Re:The big advantage of XOR (Score:5, Insightful)
Re:The big advantage of XOR (Score:5, Informative)
In fact, it's unbreakable if you do it right. (http://en.wikipedia.org/wiki/One-time_pad)
I'm disappointed that the person who submitted the story said "Just XOR".
Re:The big advantage of XOR (Score:5, Interesting)
If the key is as long as the message, XOR is not that weak.
As long as the key is as long as the message, and all of the key is unpredictable, and is never reused, then you have a provably unbreakable encryption system called a one-time pad. However, if you ever reuse the key someone can XOR the two ciphertexts together and the result will be the XOR of the two plaintexts, which can often be disentangled. Also, if the key is somewhat predictable, plaintext can be recovered. The US actually managed to decrypt some texts encrypted with a Russian one-time pad system, because the keys were produced by humans pounding "randomly" on typewriters... except humans aren't very good at generating random keystreams.

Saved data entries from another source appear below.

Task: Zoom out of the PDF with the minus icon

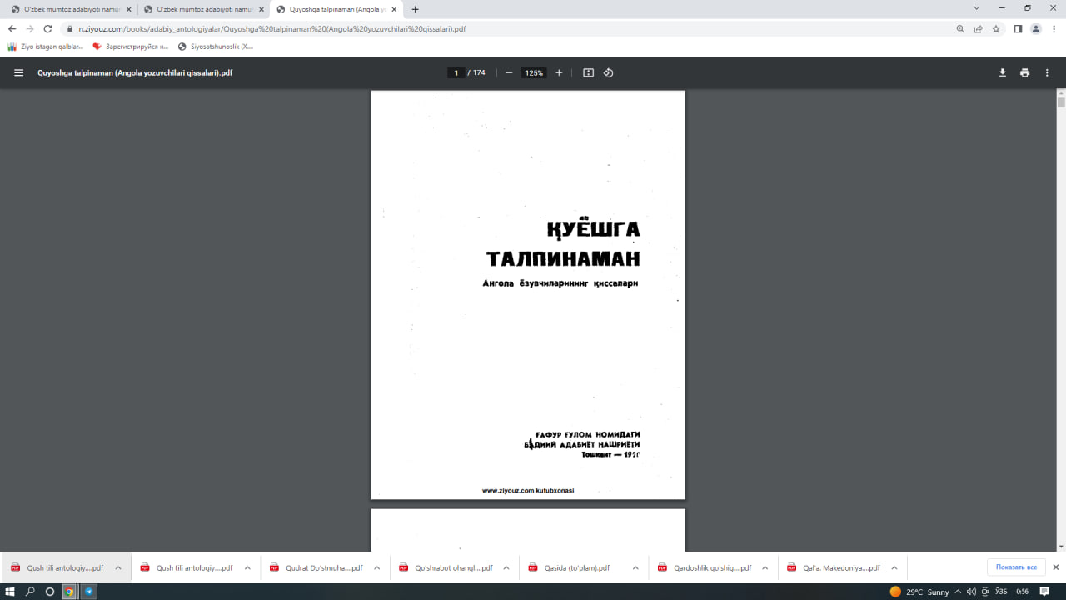Action: pyautogui.click(x=508, y=73)
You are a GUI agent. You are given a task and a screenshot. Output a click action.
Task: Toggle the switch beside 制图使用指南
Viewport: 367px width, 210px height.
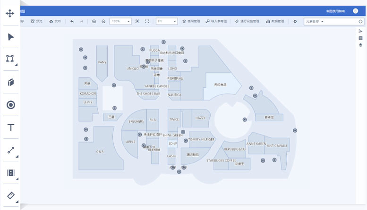[x=355, y=11]
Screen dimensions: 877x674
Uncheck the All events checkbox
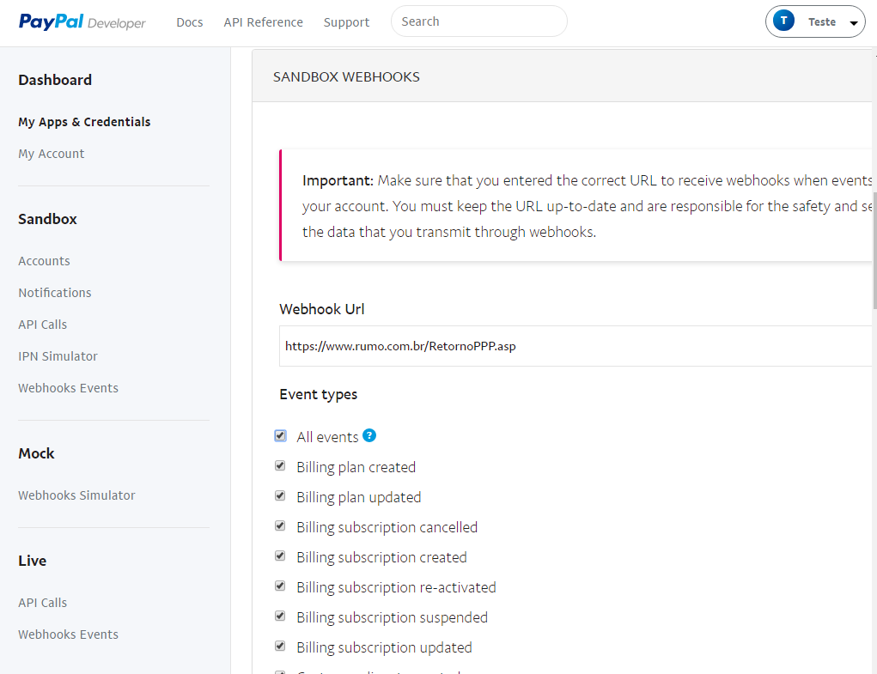(280, 436)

Re:The big advantage of XOR (Score:5, Funny)
And what data structure do you have lying around at encryption time that's as long as the plaintext?
That's right, the plaintext. Use that as your one time pad. It saves you the headache of generating high-quality randomness if you just XOR the plaintext with itself.
The resulting ciphertext is not only theoretically unbreakable without the key, it is also highly compressible for economical transmission.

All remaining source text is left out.